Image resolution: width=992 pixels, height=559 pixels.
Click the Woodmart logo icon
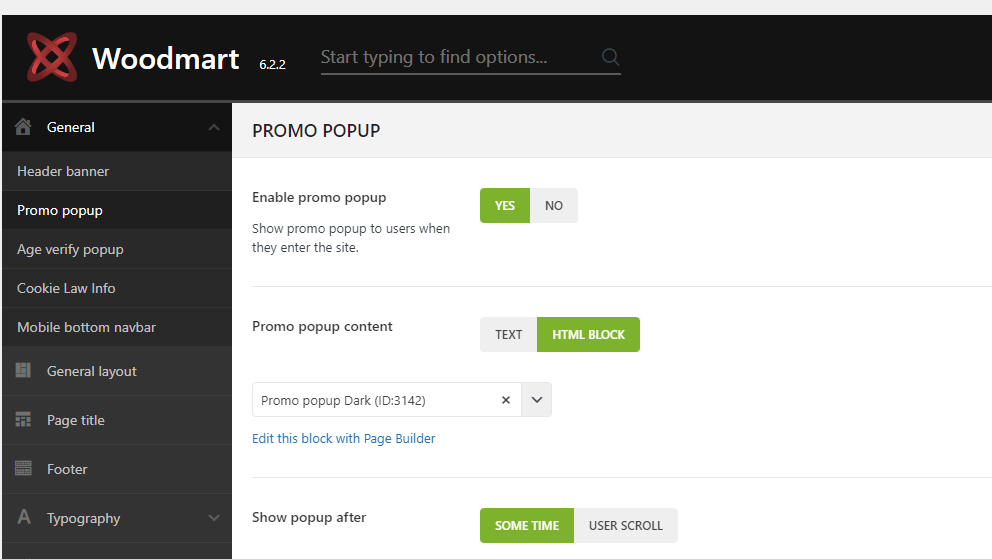[52, 57]
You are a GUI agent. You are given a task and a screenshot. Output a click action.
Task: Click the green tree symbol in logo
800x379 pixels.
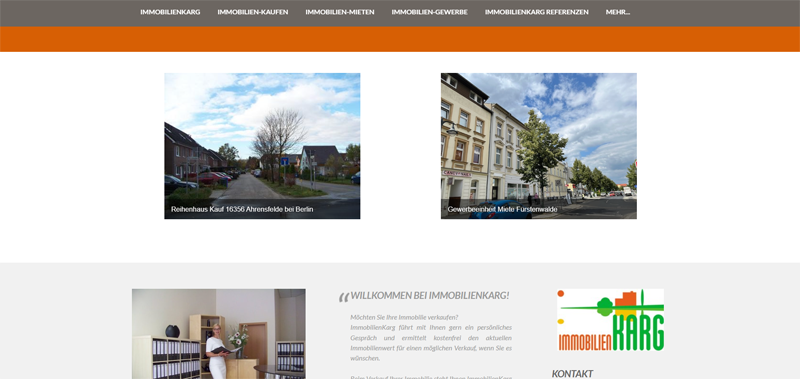(605, 306)

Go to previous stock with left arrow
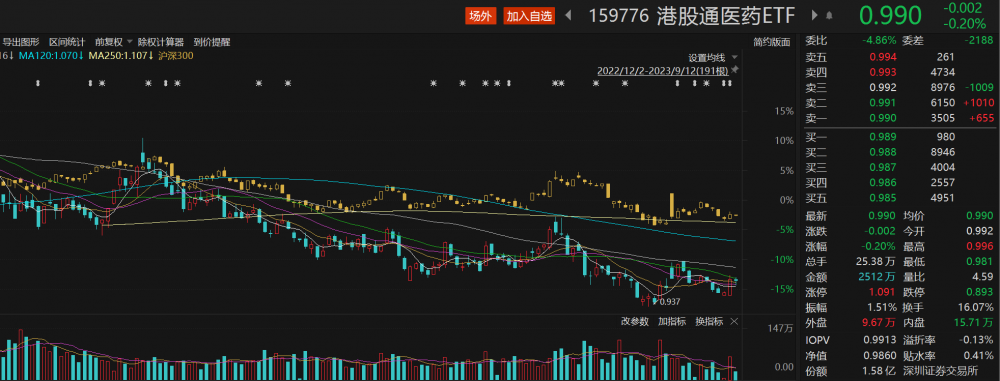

────────────────────

Reproduce all lines above exactly. Leave the images out.

Image resolution: width=992 pixels, height=559 pixels.
Click the Woodmart logo icon
[52, 57]
You are a GUI agent. You are given a task and a screenshot. Output a click action.
Task: Click the green tree symbol in logo
800x379 pixels.
(605, 306)

Go to previous stock with left arrow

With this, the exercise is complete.